La Banque mondiale renforce la sécurité hydrique et climatique au Tchad avec un investissement de 160 millions de dollars
Le Tchad bénéficie d’un soutien majeur de la Banque mondiale pour faire face aux défis croissants liés à l’eau et aux changements climatiques. Une enveloppe de 160 millions de dollars a été allouée par l’Association Internationale de Développement (IDA) afin d’améliorer l’accès aux ressources hydriques et d’accroître la résilience des populations locales, particulièrement dans les régions les plus vulnérables du pays.
Un projet ambitieux pour sécuriser l’eau et renforcer la résilience climatique
Le Projet d’appui à la sécurité de l’eau et à la résilience au Tchad (PASER) s’inscrit comme un pilier essentiel pour renforcer la stabilité des communautés tchadiennes face aux défis climatiques et aux déplacements forcés. Ce programme vise à améliorer l’accès à des infrastructures et services essentiels, mieux adaptés aux aléas climatiques, dans les zones les plus exposées.
Grâce à des investissements ciblés, le PASER soutiendra la gestion durable des ressources naturelles, le renforcement des capacités locales et l’amélioration des conditions de vie des populations. Les actions porteront notamment sur la lutte contre les sécheresses, les inondations et la dégradation des terres, trois menaces majeures pour les habitants du pays.

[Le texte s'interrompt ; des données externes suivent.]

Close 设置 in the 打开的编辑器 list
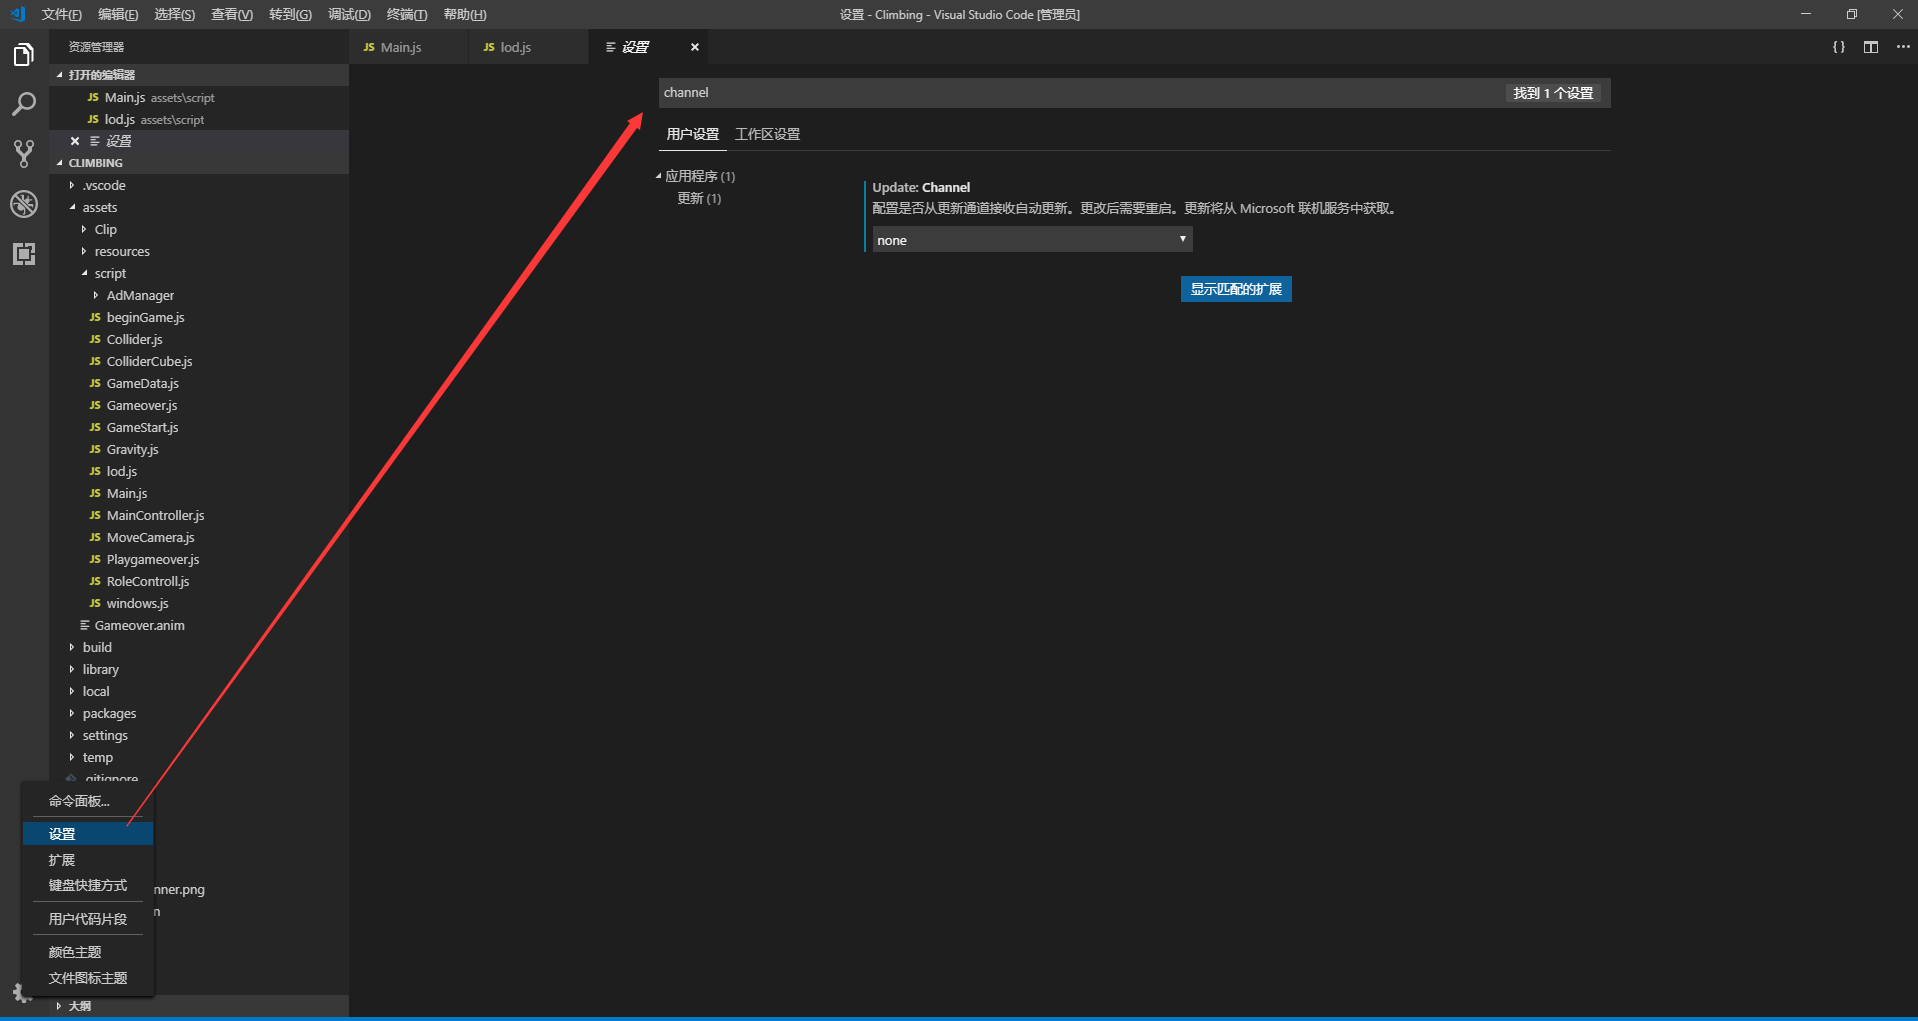Viewport: 1918px width, 1021px height. [x=75, y=141]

Une réponse aux tensions communautaires et aux crises environnementales
Dans un contexte où la raréfaction des ressources en eau aggrave les tensions entre les communautés, et où plus d’1,3 million de réfugiés soudanais ont trouvé asile dans l’est du Tchad, ce projet prend une dimension encore plus cruciale. Farouk Mollah Banna, représentant résident de la Banque mondiale au Tchad, souligne :
« Dans un contexte où la pression sur l’eau et les ressources naturelles accentue les tensions entre communautés, et où plus de 1,3 million de réfugiés soudanais ont trouvé refuge dans l’est du Tchad, cette opération contribuera à restaurer l’accès à l’eau et la confiance en l’avenir. Elle s’attaque aux principaux facteurs de fragilité, notamment les disparités régionales, le manque d’opportunités économiques et les conflits liés aux ressources naturelles. »
Sur les 160 millions de dollars alloués, 80 millions proviennent de la Fenêtre pour les communautés hôtes et les réfugiés (WHR), ce qui témoigne de l’engagement à soutenir à la fois les populations locales et les populations déplacées.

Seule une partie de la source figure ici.